But I think in terms of what I feel should be done next within the epilepsy space is co-designing and co-producing these easy-read materials that people with intellectual disability want. And in broader intellectual disability and epilepsy research, implementing and asking people with ID and epilepsy to take part more, eliciting their voices directly needs to happen more, co-producing research [00:21:00] that would have an impact on them, that their interest in happening needs to happen more often. Rather than trying to speculate on, I suppose, a practitioner's ideas of what should come next, ask people with ID directly. What should come next in terms of what we look into research wise? 

And if I may speculate, I mean the people in this study were so honest and candid with me, who is functionally a stranger and who they knew was just a research student. My research may not be coming from a place where it's already, where I've already got a reputation, let's say, to make an impact. And I suppose their honesty with me and their willingness to speak to me just could be indicative of how little they're listened to by anyone else who could have an impact, and I would love to see people who are not students make the effort to include people with ID in their studies.

Yes, there are extra considerations you need to [00:22:00] make ethically and methodology wise. Make them. If you're going to be working for and on behalf of people with ID, make that extra effort to involve them in the work because that's who you're working with and for.

Nancy Volkers: Excellent. 

Is there anything else that either of you would like to mention about the study or the field or challenges or solutions? 

Carrie Grennan: I mean, I'd like to thank the people that took part. And just to say that it is a privilege to work with minority communities in research, and it should be seen as that rather than an inconvenience or extra effort on the part of researchers.

Dr. Christine Linehan:  If there was one thing I was to ask, I would really like the [00:23:00] ILAE to make a commitment about the visibility of intellectual disability at their conferences. I think it was the American neurology conference, or maybe it was the American Academy of Developmental Medicine and Dentistry, one of those very large organizations in the US has made a commitment that intellectual disability will be very well represented at all of their congresses.

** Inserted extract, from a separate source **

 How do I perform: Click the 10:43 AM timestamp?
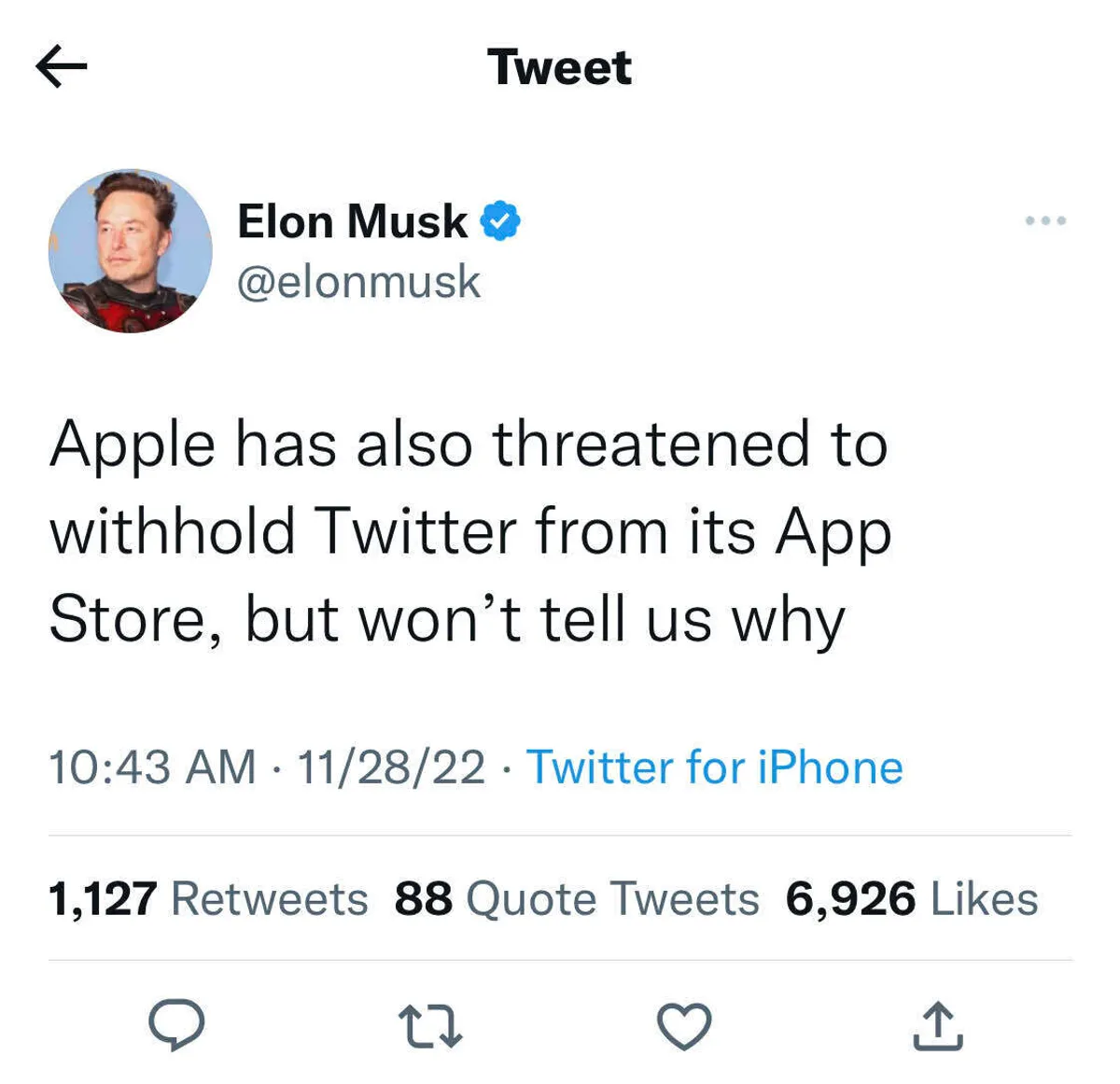point(152,767)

I don't see that commitment yet from ILAE. We're talking about up to 20% of patients with epilepsy have an ID. That just isn't reflected in what you see at conferences, and that's evidenced by Rohit Shankar. He's actually looked back and he made a really nice comparison where he looked at epilepsy studies in children and then he looked at epilepsy studies in ID, thinking they'd be kind of comparable in terms of their visibility, and it was far from that. 

So the [00:24:00] underrepresentation of intellectual disability in research, at conference presentations, in academic papers, we really need to be doing better. This is a population of people that you cannot put to the fringe. They have more complicated needs. They need more support, they need more advocacy so that their own voice is heard.

I think we've quite a long way to go.